— Task material —

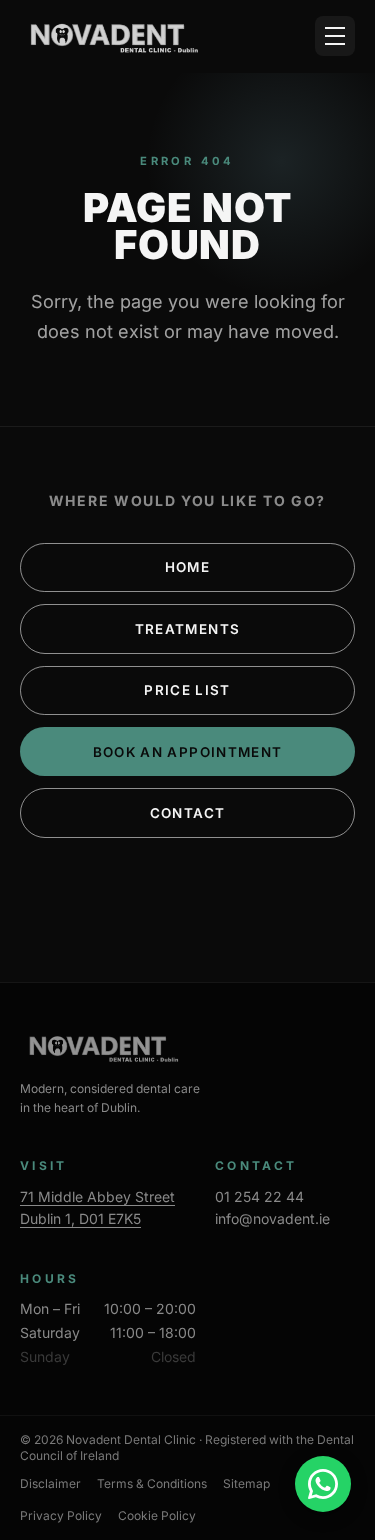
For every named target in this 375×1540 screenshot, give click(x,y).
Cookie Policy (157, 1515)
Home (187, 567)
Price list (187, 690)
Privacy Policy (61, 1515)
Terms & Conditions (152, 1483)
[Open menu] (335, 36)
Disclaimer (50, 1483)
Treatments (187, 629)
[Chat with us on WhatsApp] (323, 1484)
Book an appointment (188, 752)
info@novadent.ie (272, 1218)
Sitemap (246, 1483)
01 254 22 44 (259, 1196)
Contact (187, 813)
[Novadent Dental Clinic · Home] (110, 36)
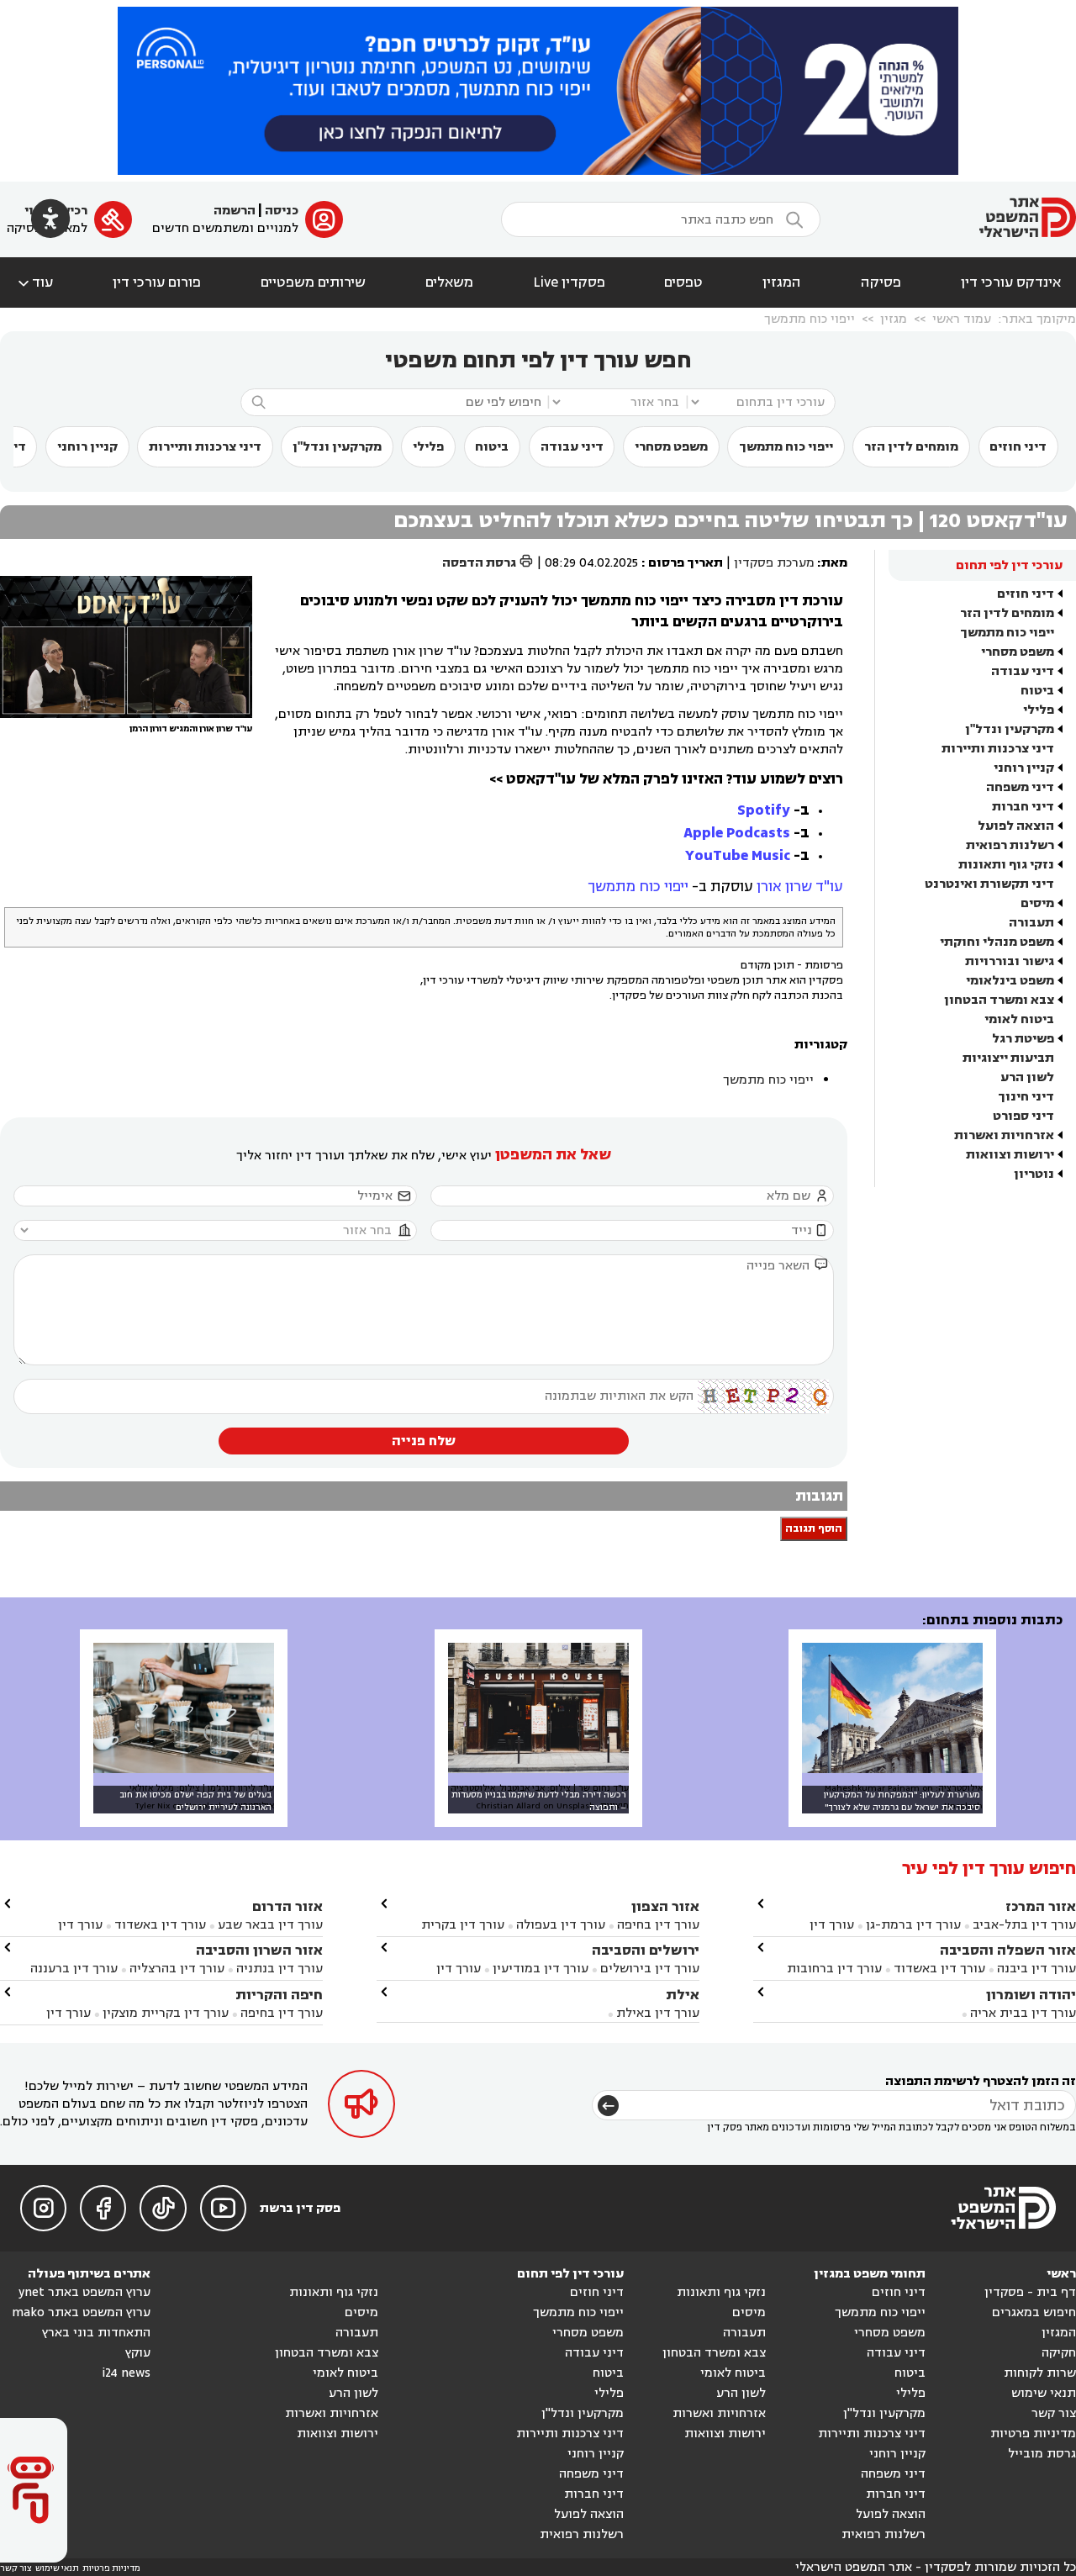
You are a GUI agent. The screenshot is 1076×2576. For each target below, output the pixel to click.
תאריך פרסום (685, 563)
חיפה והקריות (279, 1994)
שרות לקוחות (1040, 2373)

— Task prompt —
Hand back the records above exactly, leaving out every picture.

— Answer below —
For every named target in this 375×1540 screenshot, give click(x,y).
Cookie Policy (157, 1515)
Home (187, 567)
Price list (187, 690)
Privacy Policy (61, 1515)
Terms & Conditions (152, 1483)
[Open menu] (335, 36)
Disclaimer (50, 1483)
Treatments (187, 629)
[Chat with us on WhatsApp] (323, 1484)
Book an appointment (188, 752)
info@novadent.ie (272, 1218)
Sitemap (246, 1483)
01 254 22 44 (259, 1196)
Contact (187, 813)
[Novadent Dental Clinic · Home] (110, 36)
You are a GUI agent. The screenshot is 1076×2576. For each target below, output the pixel to click.
תאריך פרסום (685, 563)
חיפה והקריות (279, 1994)
שרות לקוחות (1040, 2373)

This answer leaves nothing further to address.